* **ATTIVITÀ DA SVOLGERE**
- A) Rispondi alle seguenti domande sull'articolo sul tortellino, una risposta per riga.
(i) Con quale carne è riempito il tortellino dell'accoglienza?
(ii) Quali ingredienti compongono il ripieno del tortellino bolognese secondo la tradizione?
(iii) In occasione di quale festa la Chiesa offrirà il tortellino dell'accoglienza?
- B) Estrai dall'articolo sul tortellino il passo che comincia con le parole "Intorno alla ricetta" e si ferma dopo le parole "o troppo grassi.", copiandolo senza alcuna modifica.

Tradizione e turtlén dell’accoglienza
mercoledì 2 ottobre 2019

La verità è che siamo un popolo di santi, poeti, navigatori. E pastai. Soprattutto pastai. Possiamo accettare tutto, i grattacieli del centro comprati dall’emiro con le tasche gonfie di petrodollari, le navi giganti che fanno tremare Venezia e San Marco, le maglie della squadra del cuore maltrattate dallo sponsor ma guai a mettere in dubbio il guanciale nell’amatriciana. O la ricetta della gricia. Se poi si tratta dei tortellini a Bologna, allora in ballo c’è qualcosa di più.

A essere messa in discussione è l’identità stessa di un popolo, di una città. Perché va bene tutto, ok il dibattito culturale o il confronto tra fedi diverse, ma la tradizione non si tocca. E da che mondo è mondo il tortellino bolognese si riempie con un misto di carni di maiale, parmigiano reggiano, uova e noce moscata. Il resto è roba tarocca, da turisti mordi e fuggi, quelli con le papille gustative atrofizzate dai troppi fast food. Almeno questa è la tesi della difesa, che nel caso del turtlén va all’attacco.

Intorno alla ricetta del tortellino infatti si gioca una vera e propria battaglia culturale o forse, più banalmente, politica. Il punto di partenza, l’avvio della polemica riguarda la decisione della Chiesa felsinea di offrire venerdì prossimo per la festa patronale di San Petronio “anche” il tortellino dell’accoglienza, riempito di carne di pollo. In modo che lo possa assaggiare chi, per motivi di salute o religiosi, non consuma prodotti a base di maiale o troppo grassi.

* **DATI FORNITI**

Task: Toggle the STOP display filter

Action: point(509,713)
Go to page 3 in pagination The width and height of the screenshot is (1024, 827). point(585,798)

* **SOLUZIONI DELL'ESERCIZIO**
- A)
(i) Con carne di pollo.
(ii) Un misto di carni di maiale, parmigiano reggiano, uova e noce moscata.
(iii) La festa patronale di San Petronio.

- B)
Intorno alla ricetta del tortellino infatti si gioca una vera e propria battaglia culturale o forse, più banalmente, politica. Il punto di partenza, l’avvio della polemica riguarda la decisione della Chiesa felsinea di offrire venerdì prossimo per la festa patronale di San Petronio “anche” il tortellino dell’accoglienza, riempito di carne di pollo. In modo che lo possa assaggiare chi, per motivi di salute o religiosi, non consuma prodotti a base di maiale o troppo grassi.